++++ Excerpted data ++++

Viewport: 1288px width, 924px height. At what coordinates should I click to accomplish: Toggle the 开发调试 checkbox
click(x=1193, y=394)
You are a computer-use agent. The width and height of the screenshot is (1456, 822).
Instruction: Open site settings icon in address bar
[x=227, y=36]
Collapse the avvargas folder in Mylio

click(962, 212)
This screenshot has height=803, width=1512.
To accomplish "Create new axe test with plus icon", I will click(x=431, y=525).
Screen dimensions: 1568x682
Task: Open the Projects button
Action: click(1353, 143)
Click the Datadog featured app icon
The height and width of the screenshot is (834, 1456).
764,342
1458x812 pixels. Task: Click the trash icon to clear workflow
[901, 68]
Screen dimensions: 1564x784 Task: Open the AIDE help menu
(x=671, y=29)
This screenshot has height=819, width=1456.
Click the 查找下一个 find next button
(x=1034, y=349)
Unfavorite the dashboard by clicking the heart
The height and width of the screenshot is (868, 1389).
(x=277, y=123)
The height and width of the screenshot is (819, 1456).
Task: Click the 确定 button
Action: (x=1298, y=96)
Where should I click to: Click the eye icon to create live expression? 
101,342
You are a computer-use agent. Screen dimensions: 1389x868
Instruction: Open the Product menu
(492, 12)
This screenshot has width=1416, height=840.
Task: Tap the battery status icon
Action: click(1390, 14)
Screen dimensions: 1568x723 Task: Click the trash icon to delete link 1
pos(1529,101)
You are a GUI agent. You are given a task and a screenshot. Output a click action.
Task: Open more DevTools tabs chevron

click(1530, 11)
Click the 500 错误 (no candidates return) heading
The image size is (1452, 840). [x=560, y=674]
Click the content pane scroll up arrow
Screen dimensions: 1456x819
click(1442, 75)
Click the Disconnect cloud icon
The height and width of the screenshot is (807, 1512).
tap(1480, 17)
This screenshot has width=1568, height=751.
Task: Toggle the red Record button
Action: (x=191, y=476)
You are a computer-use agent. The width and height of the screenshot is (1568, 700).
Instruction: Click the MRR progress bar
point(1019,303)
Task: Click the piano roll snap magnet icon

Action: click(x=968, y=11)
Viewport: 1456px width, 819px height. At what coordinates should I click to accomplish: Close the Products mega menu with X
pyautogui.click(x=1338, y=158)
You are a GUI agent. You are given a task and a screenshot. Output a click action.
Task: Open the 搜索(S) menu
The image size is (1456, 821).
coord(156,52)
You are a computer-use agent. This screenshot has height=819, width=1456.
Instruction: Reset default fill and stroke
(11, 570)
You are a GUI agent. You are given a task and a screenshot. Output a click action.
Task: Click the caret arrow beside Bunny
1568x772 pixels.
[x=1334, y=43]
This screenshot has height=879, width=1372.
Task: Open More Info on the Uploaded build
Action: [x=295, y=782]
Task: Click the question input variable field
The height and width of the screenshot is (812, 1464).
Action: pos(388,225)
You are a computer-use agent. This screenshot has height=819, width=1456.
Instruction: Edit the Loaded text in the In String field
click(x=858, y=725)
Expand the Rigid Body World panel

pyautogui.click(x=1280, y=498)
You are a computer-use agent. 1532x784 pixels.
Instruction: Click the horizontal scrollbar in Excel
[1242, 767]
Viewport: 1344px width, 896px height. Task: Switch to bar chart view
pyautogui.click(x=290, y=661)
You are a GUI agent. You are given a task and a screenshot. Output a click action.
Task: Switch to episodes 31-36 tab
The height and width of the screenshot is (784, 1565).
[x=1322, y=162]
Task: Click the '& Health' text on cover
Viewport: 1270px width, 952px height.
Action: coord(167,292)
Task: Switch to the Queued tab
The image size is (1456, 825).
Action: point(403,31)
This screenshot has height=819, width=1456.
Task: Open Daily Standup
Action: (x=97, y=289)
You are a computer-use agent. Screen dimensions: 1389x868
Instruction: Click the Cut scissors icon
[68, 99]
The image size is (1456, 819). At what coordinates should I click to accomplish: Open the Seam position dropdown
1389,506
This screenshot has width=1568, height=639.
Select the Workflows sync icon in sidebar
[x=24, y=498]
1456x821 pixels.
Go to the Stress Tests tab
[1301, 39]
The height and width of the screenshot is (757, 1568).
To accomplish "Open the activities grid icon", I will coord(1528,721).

++++

### Try it
The records above are to be given again in full, exactly.

### Exercise answer
Viewport: 1288px width, 924px height. At what coordinates should I click to accomplish: Toggle the 开发调试 checkbox
click(x=1193, y=394)
You are a computer-use agent. The width and height of the screenshot is (1456, 822).
Instruction: Open site settings icon in address bar
[x=227, y=36]
Collapse the avvargas folder in Mylio

click(962, 212)
This screenshot has height=803, width=1512.
To accomplish "Create new axe test with plus icon", I will click(x=431, y=525).
Screen dimensions: 1568x682
Task: Open the Projects button
Action: click(1353, 143)
Click the Datadog featured app icon
The height and width of the screenshot is (834, 1456).
764,342
1458x812 pixels. Task: Click the trash icon to clear workflow
[901, 68]
Screen dimensions: 1564x784 Task: Open the AIDE help menu
(x=671, y=29)
This screenshot has height=819, width=1456.
Click the 查找下一个 find next button
(x=1034, y=349)
Unfavorite the dashboard by clicking the heart
The height and width of the screenshot is (868, 1389).
(x=277, y=123)
The height and width of the screenshot is (819, 1456).
Task: Click the 确定 button
Action: (x=1298, y=96)
Where should I click to: Click the eye icon to create live expression? 
101,342
You are a computer-use agent. Screen dimensions: 1389x868
Instruction: Open the Product menu
(492, 12)
This screenshot has width=1416, height=840.
Task: Tap the battery status icon
Action: click(1390, 14)
Screen dimensions: 1568x723 Task: Click the trash icon to delete link 1
pos(1529,101)
You are a GUI agent. You are given a task and a screenshot. Output a click action.
Task: Open more DevTools tabs chevron

click(1530, 11)
Click the 500 错误 (no candidates return) heading
The image size is (1452, 840). [x=560, y=674]
Click the content pane scroll up arrow
Screen dimensions: 1456x819
click(1442, 75)
Click the Disconnect cloud icon
The height and width of the screenshot is (807, 1512).
tap(1480, 17)
This screenshot has width=1568, height=751.
Task: Toggle the red Record button
Action: (x=191, y=476)
You are a computer-use agent. The width and height of the screenshot is (1568, 700).
Instruction: Click the MRR progress bar
point(1019,303)
Task: Click the piano roll snap magnet icon

Action: click(x=968, y=11)
Viewport: 1456px width, 819px height. At what coordinates should I click to accomplish: Close the Products mega menu with X
pyautogui.click(x=1338, y=158)
You are a GUI agent. You are given a task and a screenshot. Output a click action.
Task: Open the 搜索(S) menu
The image size is (1456, 821).
coord(156,52)
You are a computer-use agent. This screenshot has height=819, width=1456.
Instruction: Reset default fill and stroke
(11, 570)
You are a GUI agent. You are given a task and a screenshot. Output a click action.
Task: Click the caret arrow beside Bunny
1568x772 pixels.
[x=1334, y=43]
This screenshot has height=879, width=1372.
Task: Open More Info on the Uploaded build
Action: [x=295, y=782]
Task: Click the question input variable field
The height and width of the screenshot is (812, 1464).
Action: pos(388,225)
You are a computer-use agent. This screenshot has height=819, width=1456.
Instruction: Edit the Loaded text in the In String field
click(x=858, y=725)
Expand the Rigid Body World panel

pyautogui.click(x=1280, y=498)
You are a computer-use agent. 1532x784 pixels.
Instruction: Click the horizontal scrollbar in Excel
[1242, 767]
Viewport: 1344px width, 896px height. Task: Switch to bar chart view
pyautogui.click(x=290, y=661)
You are a GUI agent. You are given a task and a screenshot. Output a click action.
Task: Switch to episodes 31-36 tab
The height and width of the screenshot is (784, 1565).
[x=1322, y=162]
Task: Click the '& Health' text on cover
Viewport: 1270px width, 952px height.
Action: coord(167,292)
Task: Switch to the Queued tab
The image size is (1456, 825).
Action: point(403,31)
This screenshot has height=819, width=1456.
Task: Open Daily Standup
Action: (x=97, y=289)
You are a computer-use agent. Screen dimensions: 1389x868
Instruction: Click the Cut scissors icon
[68, 99]
The image size is (1456, 819). At what coordinates should I click to accomplish: Open the Seam position dropdown
1389,506
This screenshot has width=1568, height=639.
Select the Workflows sync icon in sidebar
[x=24, y=498]
1456x821 pixels.
Go to the Stress Tests tab
[1301, 39]
The height and width of the screenshot is (757, 1568).
To accomplish "Open the activities grid icon", I will coord(1528,721).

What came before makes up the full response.